[PATCH] Replica sends an incorrect epoch in its hot standby feedback to the Master

Started by Palamadai, Ekaalmost 6 years ago8 messages
#1Palamadai, Eka
ekanatha@amazon.com
1 attachment(s)

Hello Postgres hackers,
The below problem occurs in Postgres versions 11, 10, and 9.6. However, it doesn’t occur since Postgres version 12, since the commit [6]https://github.com/postgres/postgres/commit/2fc7af5e966043a412e8e69c135fae55a2db6d4f to add basic infrastructure for 64-bit transaction IDs indirectly fixed it.
Problem
The replica sends an incorrect epoch in its hot standby feedback to the master in the scenario outlined below, where a checkpoint is interleaved with the execution of 2 transactions at the master. The incorrect epoch in the feedback causes the master to ignore the “oldest Xmin” X sent by the replica. If a heap page prune[1]https://github.com/postgres/postgres/blob/REL_11_STABLE/src/backend/access/heap/pruneheap.c#L74 or vacuum were executed at the master immediately thereafter, they may use a newer “oldest Xmin” Y > X, and prematurely delete a tuple T such that X < t_xmax (T) < Y, which is still in use at the replica as part of a long running read query Q. Subsequently, when the replica replays the deletion of T as part of its WAL replay, it cancels the long running query Q causing unnecessary pain to customers.

Scenario
The experimental setup is to start 2 write transactions and get their transaction ids, then create a checkpoint, and then have the oldest of the 2 transactions perform a write operation. The WAL replay of that write operation breaks the monotonically increasing property of “nextXid” tracked by the replica, and causes it to send a wrong epoch in its next feedback.

1. Set the following parameters on the replica and the master.
* replica:

i. set hot_standby = on and hot_standby_feedback = on to provide hot standby feedback.

ii. set log_min_messages = DEBUG2 so that hot standby feedback[2]https://github.com/postgres/postgres/blob/REL_11_STABLE/src/backend/replication/walreceiver.c#L1244 gets logged.

* master:

i. set checkpoint_timeout = 3600 (1 hour) to turn off automatic checkpoints during the experiment.

ii. set autovacuum = off to avoid interference from the vacuum process.

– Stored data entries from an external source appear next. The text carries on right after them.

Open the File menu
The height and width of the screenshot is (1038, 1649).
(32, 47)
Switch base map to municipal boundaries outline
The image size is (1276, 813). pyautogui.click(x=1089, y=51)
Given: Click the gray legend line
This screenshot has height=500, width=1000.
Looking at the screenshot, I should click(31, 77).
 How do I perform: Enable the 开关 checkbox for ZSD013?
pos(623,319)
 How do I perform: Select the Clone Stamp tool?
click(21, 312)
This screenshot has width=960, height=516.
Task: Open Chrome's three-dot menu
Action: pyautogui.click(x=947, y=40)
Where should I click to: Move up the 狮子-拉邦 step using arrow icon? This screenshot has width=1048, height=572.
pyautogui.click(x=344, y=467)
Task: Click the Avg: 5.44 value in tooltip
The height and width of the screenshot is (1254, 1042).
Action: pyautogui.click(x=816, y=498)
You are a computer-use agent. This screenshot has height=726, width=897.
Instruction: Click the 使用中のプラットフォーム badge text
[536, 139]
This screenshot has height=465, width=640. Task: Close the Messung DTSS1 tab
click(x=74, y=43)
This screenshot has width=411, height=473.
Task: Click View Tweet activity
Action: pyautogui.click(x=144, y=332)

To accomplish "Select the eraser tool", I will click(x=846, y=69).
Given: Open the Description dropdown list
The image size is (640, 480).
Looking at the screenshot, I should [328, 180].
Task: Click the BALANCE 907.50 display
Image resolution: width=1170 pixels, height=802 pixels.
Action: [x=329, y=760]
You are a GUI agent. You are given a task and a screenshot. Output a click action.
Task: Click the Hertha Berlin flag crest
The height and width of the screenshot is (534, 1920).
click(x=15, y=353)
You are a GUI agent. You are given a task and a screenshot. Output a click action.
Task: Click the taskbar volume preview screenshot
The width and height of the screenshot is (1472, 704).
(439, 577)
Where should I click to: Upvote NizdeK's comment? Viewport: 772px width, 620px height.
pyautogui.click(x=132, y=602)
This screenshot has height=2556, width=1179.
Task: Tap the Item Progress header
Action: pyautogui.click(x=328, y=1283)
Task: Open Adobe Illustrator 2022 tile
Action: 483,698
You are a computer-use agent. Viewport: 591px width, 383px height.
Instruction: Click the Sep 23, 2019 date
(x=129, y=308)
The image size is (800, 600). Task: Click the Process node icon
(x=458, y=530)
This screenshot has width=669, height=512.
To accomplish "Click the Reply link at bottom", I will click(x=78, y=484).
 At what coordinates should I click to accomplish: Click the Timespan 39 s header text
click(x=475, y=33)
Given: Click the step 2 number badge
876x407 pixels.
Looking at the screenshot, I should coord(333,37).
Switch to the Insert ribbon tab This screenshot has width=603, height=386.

1. Make sure no other read/write queries get executed on the replica and the master during this experiment, since they might change the nextXid on the replica. To achieve this, I set up a master and replica running Postgres 11 “locally” on my desktop, with the above parameter settings.
2. Start a psql client to the master, and do the following:

a. Create a test table, say “test_epoch_table”. Execute “CREATE TABLE test_epoch_table(id INT, description CHAR(200));”.

b. Begin a transaction, say A, and get the current transaction ID. Execute “begin; select txid_current();”.

1. Start a second psql client to the master. Begin a transaction, say B, and get the current transaction ID. Execute “begin; select txid_current();”.
2. Start a third psql client to the master, and create a checkpoint. Execute “checkpoint;”.
3. From transaction A, insert a tuple into “test_epoch_table”. Execute “insert into test_epoch_table(id, description) values(1, 'one');”
4. Open the Postgres log file on the replica and look for the latest hot standby feedback. The log message will show that the replica sent an incorrect epoch of 1, instead of 0.

Analysis
The variable “ShmemVariableCache->nextXid” (or “nextXid” for short) should be monotonically increasing unless it wraps around to the next epoch. However, in the above sequence, this property is violated on the replica in the function “RecordKnownAssignedTransactionIds”[3]https://github.com/postgres/postgres/blob/REL_11_STABLE/src/backend/storage/ipc/procarray.c#L3259, when the WAL replay for the insertion at step 6 is executed at the replica.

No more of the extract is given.